Me decía mi compadre, y uno no le hacía demasiado caso, que todo en esta vida guarda tal relación que causaría pasmo de saberse entre la población normalmente no informada. Con teorías como esta íbamos pasando el tiempo mientras nos aplicábamos con profesionalidad, pulcritud y esmero a nuestro oficio de pintores de brocha gorda. Claro, como profesionales del ramo, sabíamos de las ingentes cantidades que algunos de nuestros colegas de brocha fina ganaban, por lo que andábamos dándole siempre la vuelta a asunto tan conspicuo y nada baladí.
Sin embargo, el colmo de los colmos vino con ocasión de un trabajo que nos encargaron en un importante museo de arte moderno de nuestra ciudad.
Se llamaba el cuadro "paja prensada en equis". Y consistía precisamente en lo que señalaba el título.
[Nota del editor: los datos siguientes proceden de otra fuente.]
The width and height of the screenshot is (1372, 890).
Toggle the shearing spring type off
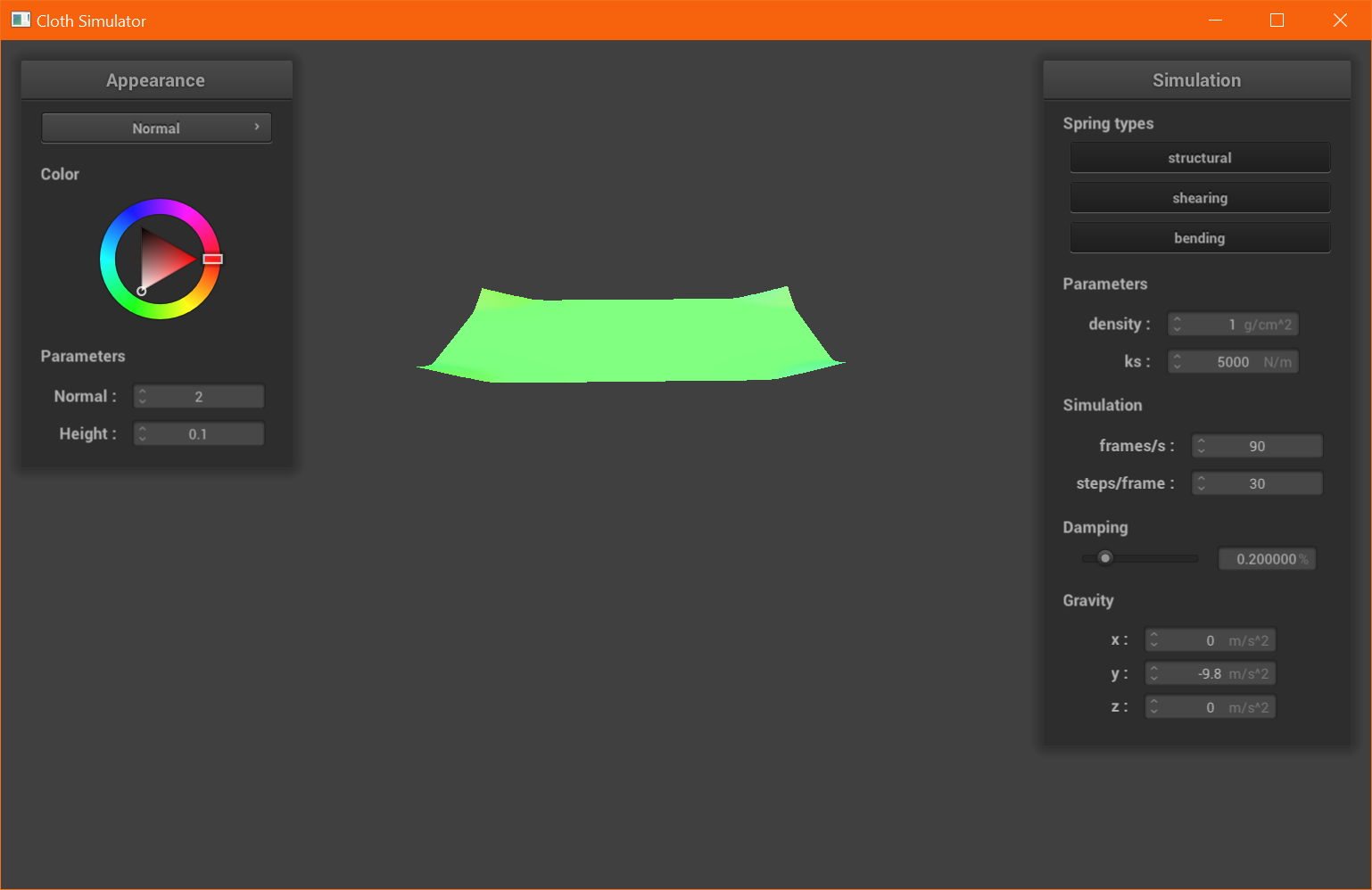[x=1199, y=197]
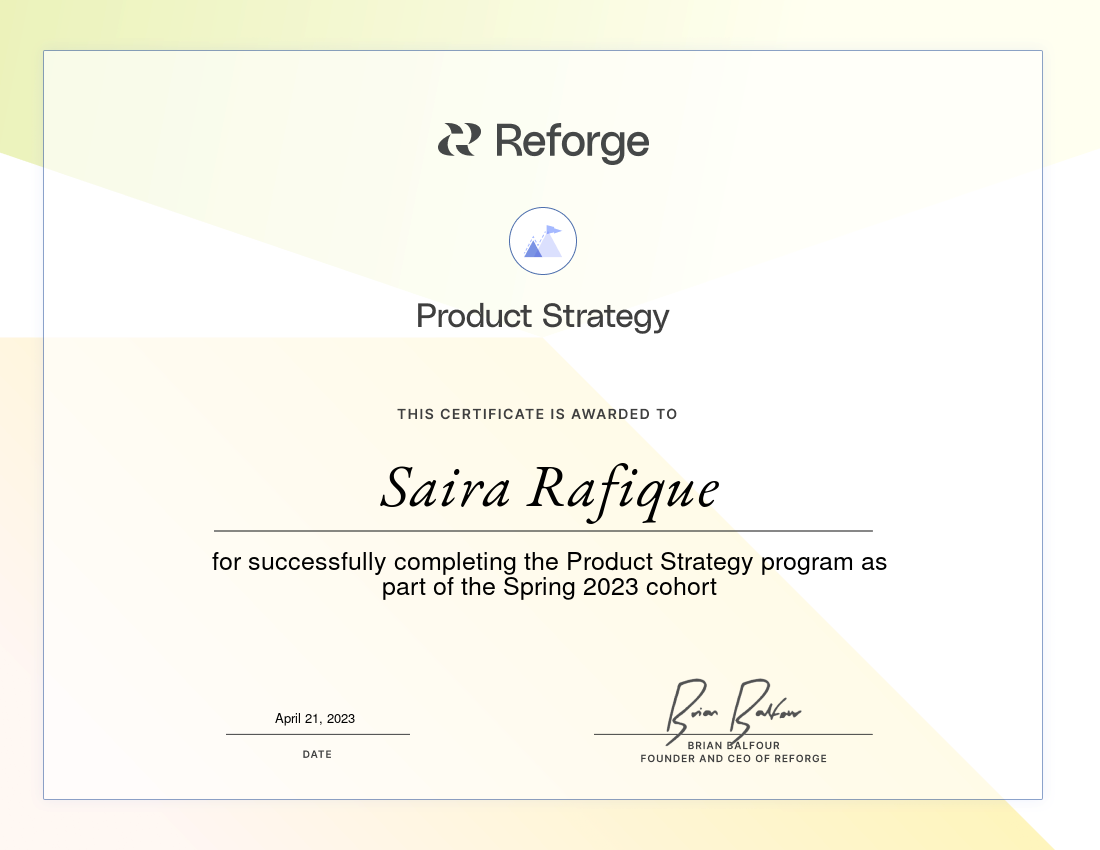Click the recipient name Saira Rafique

click(549, 488)
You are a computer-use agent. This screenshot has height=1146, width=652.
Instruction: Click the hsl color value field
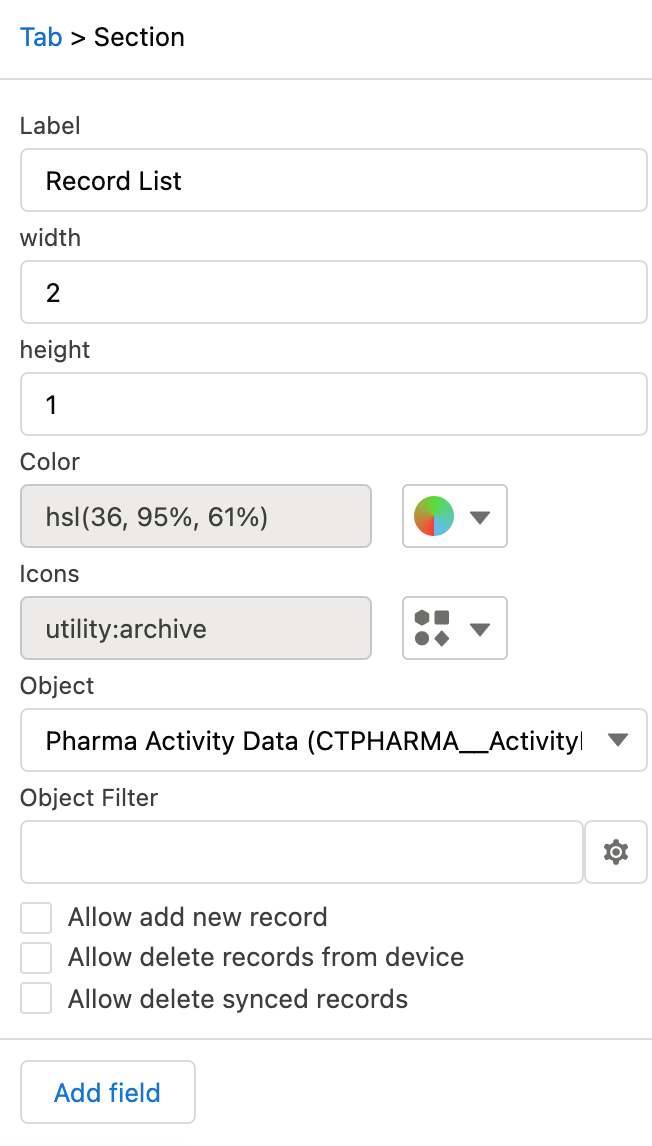196,517
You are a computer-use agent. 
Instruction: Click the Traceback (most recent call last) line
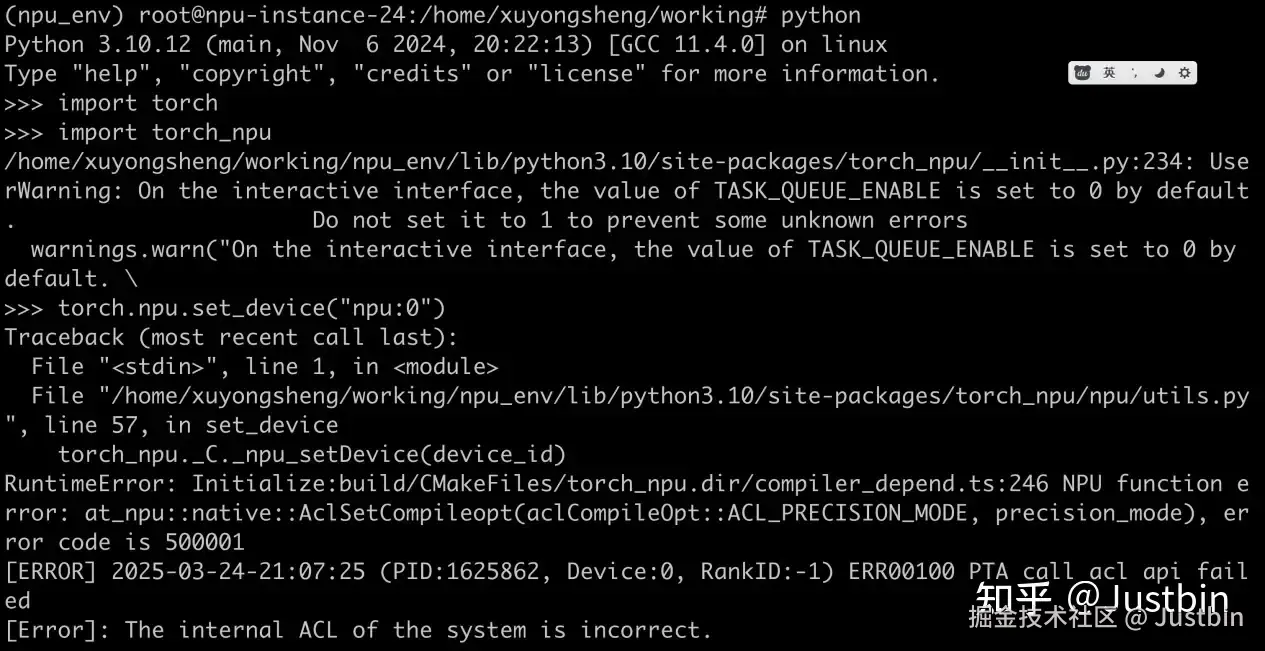tap(230, 337)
Allí no había trampa ni cartón. Dos listones en diagonal surcaban el espacio de la obra prensando paja. De la de pajar.
A partir de ahí, mi compañero ya no fue el mismo. Yo se lo notaba.
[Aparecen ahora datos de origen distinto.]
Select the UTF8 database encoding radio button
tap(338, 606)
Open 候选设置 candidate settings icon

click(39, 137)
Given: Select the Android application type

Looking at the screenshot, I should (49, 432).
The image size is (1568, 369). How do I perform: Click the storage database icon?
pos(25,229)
Pero siguió el tiempo añadiendo canas a nuestra cabeza y achaques a nuestro cuerpo mientras continuábamos desenvolviendo como si tal cosa nuestra actividad. Básicamente, consistente en limpiar y pintar viviendas haciendo mezclas de tonalidades y procediendo según el gusto de los propietarios con la brocha y demás utensilios de nuestra profesión.
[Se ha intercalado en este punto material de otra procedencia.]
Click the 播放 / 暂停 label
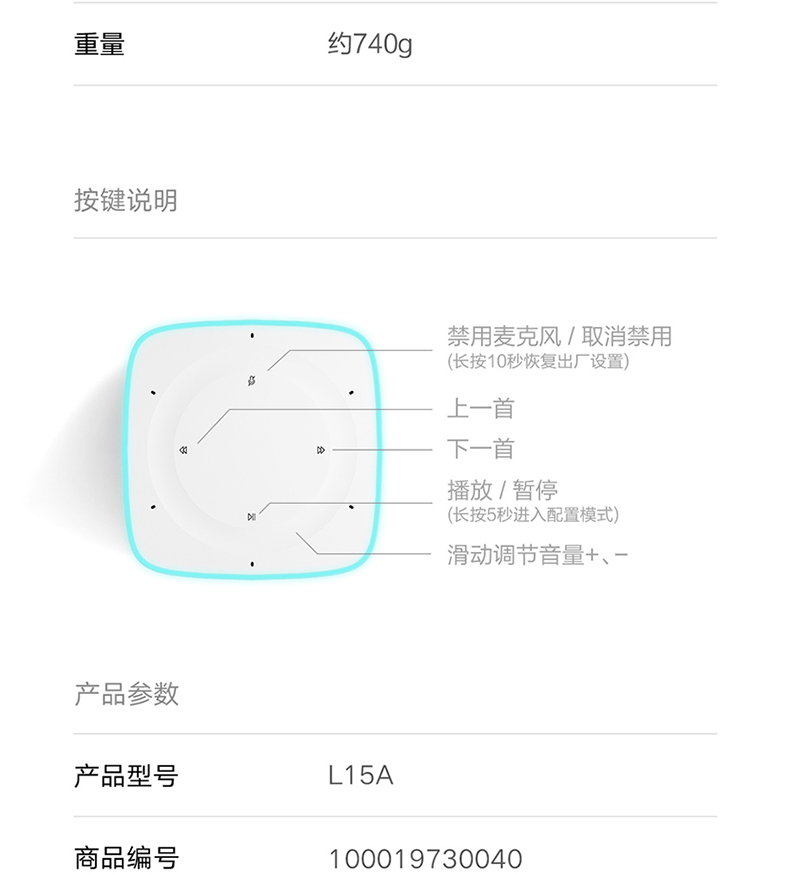 [502, 491]
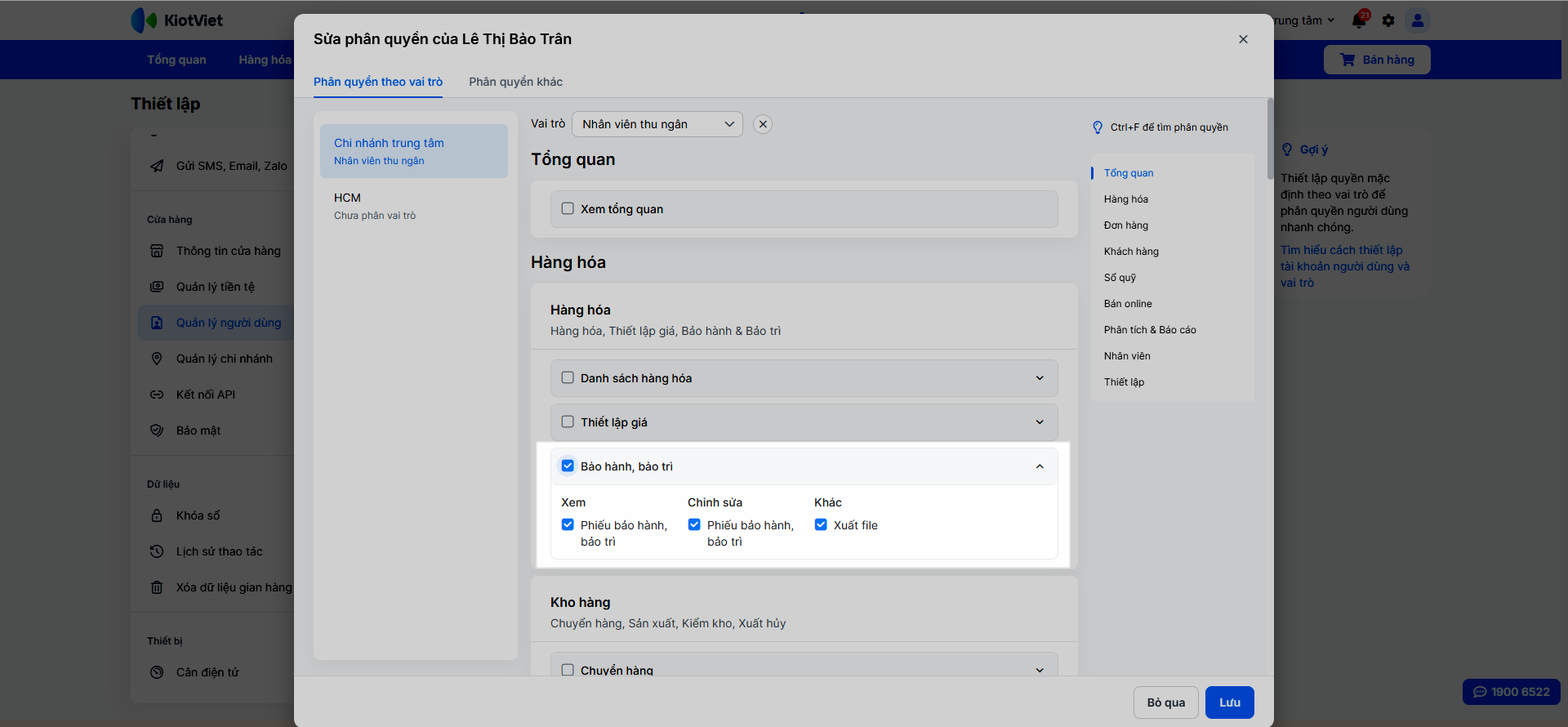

Era corriente encontrar en las cocinas protectores de madera que permitían que lo que surtía de guisar no arramblase definitivamente, marcando con su presencia una especie de huella dactilar particular de cada familia, pues por mucho que uno afinase no encontraba dos iguales, el azulejo o la pintura de la pared.
Por este procedimiento, bastaba retirar la tabla para ahorrarse labores engorrosas y difíciles de adecentamiento, y, consiguientemente, de dinero.
Baste decir, para ahorrar tiempo, que las empezamos a comercializar. Con un marco ad hoc y unos cuantos retoques y blindadas con un cristal- por los olores- nos hemos ido haciendo un hueco en el mundillo del arte de la capital.